Find Your Passion: Internalizing Teamwork Concept

By Sarah Caroline Willcox

Tarbox stands in front of UA’s ROTC building. (Samantha Hernandez)

Tarbox stands in front of UA’s ROTC building. (Samantha Hernandez)

At The University of Alabama, leaders are everywhere—in the classroom, in extracurricular activity, in campus organizations and among faculty. But the ultimate goal of leadership on campus is becoming a leader in the community and, for some, the nation. Travis Tarbox, a senior majoring in criminal justice, is working toward that ultimate goal as an Army ROTC cadet ranked third in the country, according to the National Order of Merit List for the 2009-2010 academic year.

The summer after his junior year at UA, Tarbox, 21, submitted his Cadet Performance Score to the U.S. Army Cadet Command along with more than 4,700 undergraduate cadets from across the country. The score is calculated based on academic, military and physical performance, in all of which, Tarbox excelled. More aptly, the score is a number value assigned to the cadet’s passion, drive and determination throughout their performance on campus, as observed by his or her peers and instructors.

In October 2009, Tarbox was recognized for his high ranking and, as a true team player, Tarbox credits his achievements on the OML and in the UA ROTC program to his superiors and to those working beside him in his battalion.

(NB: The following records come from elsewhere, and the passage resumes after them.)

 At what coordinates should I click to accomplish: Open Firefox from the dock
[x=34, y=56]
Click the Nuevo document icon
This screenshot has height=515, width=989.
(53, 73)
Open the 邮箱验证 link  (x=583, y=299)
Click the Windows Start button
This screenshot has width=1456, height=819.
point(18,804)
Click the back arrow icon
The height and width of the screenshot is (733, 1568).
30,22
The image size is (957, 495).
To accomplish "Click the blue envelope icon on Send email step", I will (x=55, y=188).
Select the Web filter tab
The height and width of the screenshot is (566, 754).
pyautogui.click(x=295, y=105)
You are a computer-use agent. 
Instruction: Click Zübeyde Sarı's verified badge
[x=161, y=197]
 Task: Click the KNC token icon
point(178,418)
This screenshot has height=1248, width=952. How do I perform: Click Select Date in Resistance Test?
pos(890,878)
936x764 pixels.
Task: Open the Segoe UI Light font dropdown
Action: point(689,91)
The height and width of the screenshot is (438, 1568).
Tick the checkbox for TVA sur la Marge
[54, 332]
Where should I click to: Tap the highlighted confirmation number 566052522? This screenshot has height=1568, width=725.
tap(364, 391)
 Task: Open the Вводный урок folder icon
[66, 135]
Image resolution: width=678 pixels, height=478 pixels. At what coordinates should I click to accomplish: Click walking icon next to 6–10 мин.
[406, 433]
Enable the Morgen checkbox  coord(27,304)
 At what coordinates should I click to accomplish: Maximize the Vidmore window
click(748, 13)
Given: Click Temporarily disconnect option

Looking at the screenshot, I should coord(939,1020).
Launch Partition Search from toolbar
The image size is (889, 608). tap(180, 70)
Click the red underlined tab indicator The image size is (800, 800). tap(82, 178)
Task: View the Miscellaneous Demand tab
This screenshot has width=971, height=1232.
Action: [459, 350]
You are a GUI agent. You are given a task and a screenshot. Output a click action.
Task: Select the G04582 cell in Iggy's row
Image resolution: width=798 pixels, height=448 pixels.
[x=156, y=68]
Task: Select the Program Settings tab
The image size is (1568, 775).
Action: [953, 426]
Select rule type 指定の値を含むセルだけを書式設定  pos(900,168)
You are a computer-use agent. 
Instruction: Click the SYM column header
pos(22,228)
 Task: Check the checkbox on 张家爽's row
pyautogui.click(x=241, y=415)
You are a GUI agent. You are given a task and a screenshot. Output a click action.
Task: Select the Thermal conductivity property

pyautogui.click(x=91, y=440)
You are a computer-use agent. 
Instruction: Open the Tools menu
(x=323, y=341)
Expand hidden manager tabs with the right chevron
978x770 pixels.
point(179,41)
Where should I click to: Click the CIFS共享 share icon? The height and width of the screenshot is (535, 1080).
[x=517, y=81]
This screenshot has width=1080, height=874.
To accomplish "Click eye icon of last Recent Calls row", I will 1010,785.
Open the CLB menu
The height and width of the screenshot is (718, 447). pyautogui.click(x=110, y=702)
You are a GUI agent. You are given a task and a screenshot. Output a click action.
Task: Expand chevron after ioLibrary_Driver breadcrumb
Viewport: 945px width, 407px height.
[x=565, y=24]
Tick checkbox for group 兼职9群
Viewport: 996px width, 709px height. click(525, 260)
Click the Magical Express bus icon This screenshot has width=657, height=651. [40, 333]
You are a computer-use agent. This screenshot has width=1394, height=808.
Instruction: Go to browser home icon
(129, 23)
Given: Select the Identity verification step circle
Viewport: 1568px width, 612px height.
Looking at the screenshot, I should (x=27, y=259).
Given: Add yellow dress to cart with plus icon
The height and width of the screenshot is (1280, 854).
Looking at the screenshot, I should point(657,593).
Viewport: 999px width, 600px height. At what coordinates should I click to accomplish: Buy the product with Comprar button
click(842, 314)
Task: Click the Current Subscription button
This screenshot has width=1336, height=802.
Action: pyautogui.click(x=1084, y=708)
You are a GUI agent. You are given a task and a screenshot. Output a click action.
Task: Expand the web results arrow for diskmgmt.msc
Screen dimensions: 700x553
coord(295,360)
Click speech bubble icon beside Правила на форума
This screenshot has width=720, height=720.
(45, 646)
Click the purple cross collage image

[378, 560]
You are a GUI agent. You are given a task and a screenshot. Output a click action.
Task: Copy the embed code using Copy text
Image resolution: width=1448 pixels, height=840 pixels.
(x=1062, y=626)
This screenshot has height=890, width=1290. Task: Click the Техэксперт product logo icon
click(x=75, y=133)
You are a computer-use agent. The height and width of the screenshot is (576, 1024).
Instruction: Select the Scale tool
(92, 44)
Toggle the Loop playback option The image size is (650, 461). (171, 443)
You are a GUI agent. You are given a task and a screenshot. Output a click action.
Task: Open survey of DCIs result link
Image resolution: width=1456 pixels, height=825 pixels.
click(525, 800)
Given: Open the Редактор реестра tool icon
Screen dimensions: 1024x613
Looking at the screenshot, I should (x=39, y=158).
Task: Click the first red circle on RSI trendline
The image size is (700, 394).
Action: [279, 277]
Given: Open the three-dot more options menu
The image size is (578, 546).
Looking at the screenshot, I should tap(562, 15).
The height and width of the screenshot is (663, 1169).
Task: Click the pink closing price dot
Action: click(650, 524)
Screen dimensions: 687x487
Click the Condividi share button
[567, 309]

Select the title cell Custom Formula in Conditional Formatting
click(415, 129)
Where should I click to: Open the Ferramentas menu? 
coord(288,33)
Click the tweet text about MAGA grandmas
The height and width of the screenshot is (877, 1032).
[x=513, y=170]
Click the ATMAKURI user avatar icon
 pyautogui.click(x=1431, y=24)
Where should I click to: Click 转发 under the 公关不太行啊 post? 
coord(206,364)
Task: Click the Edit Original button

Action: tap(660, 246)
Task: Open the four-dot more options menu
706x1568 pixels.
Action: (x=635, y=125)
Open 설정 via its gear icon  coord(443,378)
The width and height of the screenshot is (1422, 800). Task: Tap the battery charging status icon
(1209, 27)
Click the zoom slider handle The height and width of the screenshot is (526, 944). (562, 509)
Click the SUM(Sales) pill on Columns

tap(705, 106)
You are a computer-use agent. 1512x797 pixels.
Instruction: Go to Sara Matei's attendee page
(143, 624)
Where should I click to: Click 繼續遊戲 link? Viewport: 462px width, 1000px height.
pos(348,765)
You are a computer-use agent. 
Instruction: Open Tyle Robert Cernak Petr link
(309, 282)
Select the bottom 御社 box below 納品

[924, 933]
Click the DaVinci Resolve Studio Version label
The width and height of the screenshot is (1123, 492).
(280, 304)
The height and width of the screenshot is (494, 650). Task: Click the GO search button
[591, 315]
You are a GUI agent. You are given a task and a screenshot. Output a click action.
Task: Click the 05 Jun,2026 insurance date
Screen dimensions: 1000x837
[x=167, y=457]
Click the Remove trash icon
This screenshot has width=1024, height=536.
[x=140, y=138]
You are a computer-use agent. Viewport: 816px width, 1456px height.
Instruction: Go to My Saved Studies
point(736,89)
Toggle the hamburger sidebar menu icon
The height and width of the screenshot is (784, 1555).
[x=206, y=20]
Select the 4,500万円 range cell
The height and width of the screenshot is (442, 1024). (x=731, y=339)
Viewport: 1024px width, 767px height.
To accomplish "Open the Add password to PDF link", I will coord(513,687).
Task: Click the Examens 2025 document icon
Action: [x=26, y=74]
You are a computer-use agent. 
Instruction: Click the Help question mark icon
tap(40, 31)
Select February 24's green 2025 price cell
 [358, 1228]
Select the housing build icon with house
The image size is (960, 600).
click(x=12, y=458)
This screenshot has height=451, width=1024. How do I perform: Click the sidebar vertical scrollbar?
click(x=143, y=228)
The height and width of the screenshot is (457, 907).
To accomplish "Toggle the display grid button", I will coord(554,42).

According to Lt. Col. Jim Shaver, professor of military science and department chair for the military science department, “It is extremely important to be a team player as a cadet and future officer. [Teamwork] is essential to our success, and Travis has internalized that concept already.”

Tarbox is scheduled to begin active duty Oct. 3 as a commissioned officer. He will attend aviation school at Fort Rucker. (Samantha Hernandez)

Tarbox is scheduled to begin active duty Oct. 3 as a commissioned officer. He will attend aviation school at Fort Rucker. (Samantha Hernandez)

In the fall of 2009, Tarbox served as the cadet battalion commander. The highest position a cadet can hold in the battalion, Tarbox was selected to lead his peers by Shaver. Similarly to the OML, the battalion commander position is chosen based on a cadet’s performance in academics, physical fitness and performance. Shaver says all of the senior cadets hold cadet officer positions in the battalion, as all of them are encouraged to be scholars, athletes and leaders.

“We have a great ROTC program here at UA, and Travis is one of many outstanding young men and women in the Crimson Tide Battalion,” Shaver says.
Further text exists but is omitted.